File-by-File Reference

Core: CLI and Library Entry Points

File	Lines	Purpose	When to Edit
`src/main.rs`	~4,200	CLI entry point. Clap argument definitions, command handlers, output formatting (table/JSON/CSV/JSONL). Contains handlers for all commands: `handle_search`, `handle_summary`, `handle_compare`, `handle_audit`, `handle_extract`, `handle_embed`, `handle_download`, `handle_upgrade`, `handle_enrich`, `handle_relate`, `handle_link`, and helper functions including `filter_bills_to_subcommittee`.	Adding new CLI commands or flags; changing output formatting; wiring new library functions to the CLI.
`src/lib.rs`	5	Library re-exports: `pub mod api; pub mod approp;` plus `pub use approp::loading::{LoadedBill, load_bills}; pub use approp::query;`	Adding new top-level re-exports for library consumers.

Core: Data Types

File	Lines	Purpose	When to Edit
`src/approp/ontology.rs`	~960	All data types. The `Provision` enum (11 variants), `BillExtraction`, `BillInfo`, `DollarAmount`, `AmountValue`, `AmountSemantics`, `ExtractionSummary`, `ExtractionMetadata`, `Proviso`, `Earmark`, `CrossReference`, `CrAnomaly`, `TransferLimit`, `FundAvailability`, `BillClassification`, `SourceSpan`, and all accessor methods on `Provision`. Also contains `BillExtraction::compute_totals()`.	Adding new provision types; adding new fields to existing types; changing budget authority calculation logic.
`src/approp/from_value.rs`	~690	Resilient JSON → Provision parsing. Manually walks `serde_json::Value` trees with fallbacks for missing fields, wrong types, and unknown enum variants. Contains `parse_bill_extraction()`, `parse_provision()`, `parse_dollar_amount()`, and dozens of helper functions. Produces `ConversionReport` documenting every compromise.	Adding new provision types (must add a match arm in `parse_provision()`); handling new LLM output quirks; adding new fields that need special parsing.

Core: Extraction Pipeline

File	Lines	Purpose	When to Edit
`src/approp/extraction.rs`	~840	ExtractionPipeline.
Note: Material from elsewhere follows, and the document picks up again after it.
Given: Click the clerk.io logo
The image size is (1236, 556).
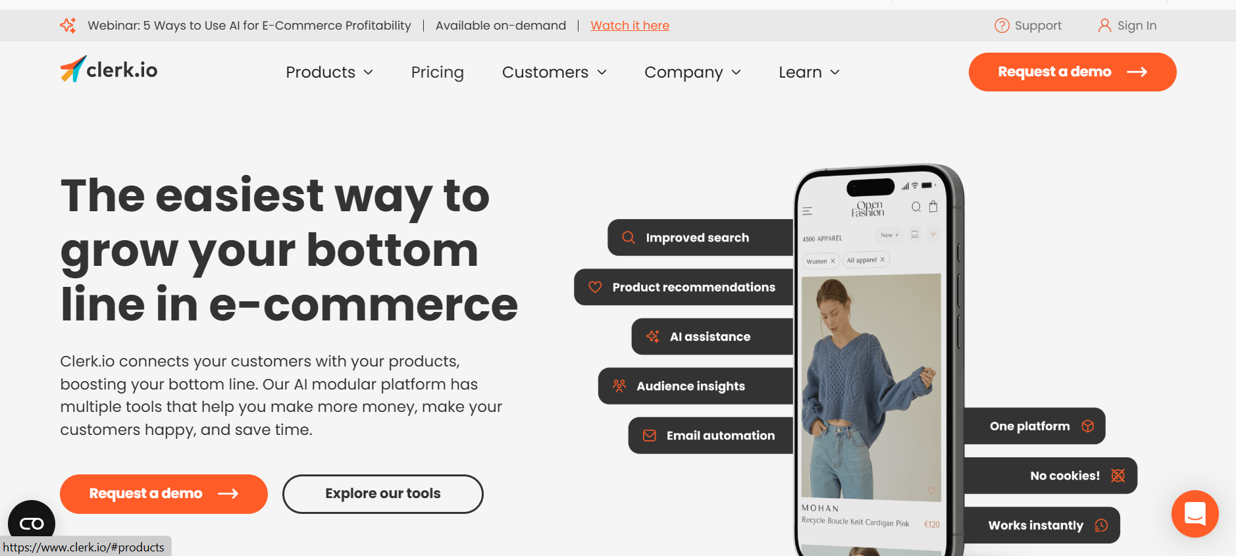Looking at the screenshot, I should point(109,69).
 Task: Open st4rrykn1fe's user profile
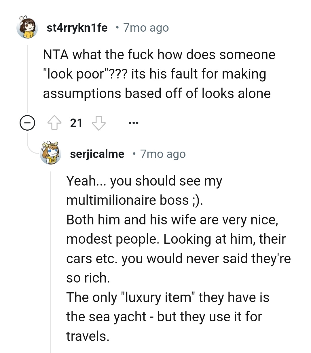point(77,27)
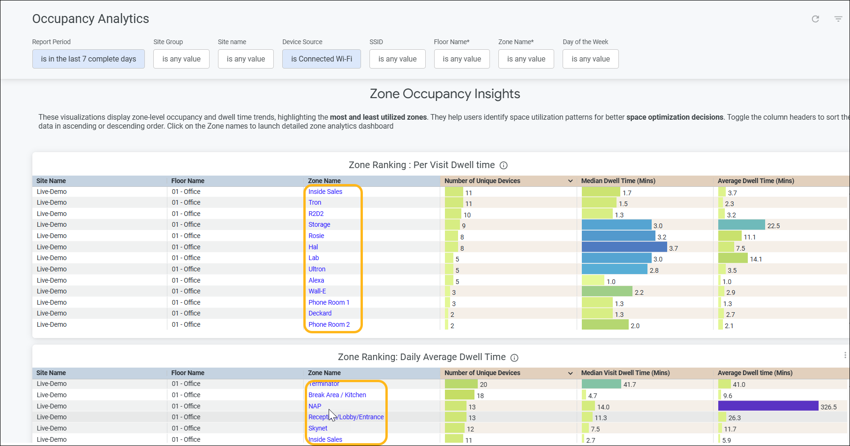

Orchestrates the full extraction process: XML parsing → chunk splitting → parallel LLM calls → response parsing → merge → compute totals → verify → write artifacts. Contains `TokenTracker`, `ChunkProgress`, `build_metadata()`, and the parallel streaming logic using `futures::stream`.	Changing the extraction flow; adding new artifact types; modifying chunk processing logic. Rarely edited — extraction is stable.
`src/approp/xml.rs`	~590	Congressional bill XML parsing via `roxmltree`. Extracts clean text with `''quote''` delimiters, identifies `<appropriations-major>` headings, and splits into chunks at `<division>` and `<title>` boundaries. Contains `parse_bill_xml()`, `parse_bill_xml_str()`, and the recursive XML tree walker.	Handling new XML element types; fixing text extraction edge cases; changing chunk splitting logic.
`src/approp/text_index.rs`	~670	Dollar amount indexing. Builds a positional index of every `$X,XXX,XXX` pattern, section header, and proviso clause in the source text. Used by verification for amount checking and by extraction for chunk boundary computation. Contains `TextIndex`, `ExtractionChunk`.	Adding new text patterns to index; changing how chunks are bounded.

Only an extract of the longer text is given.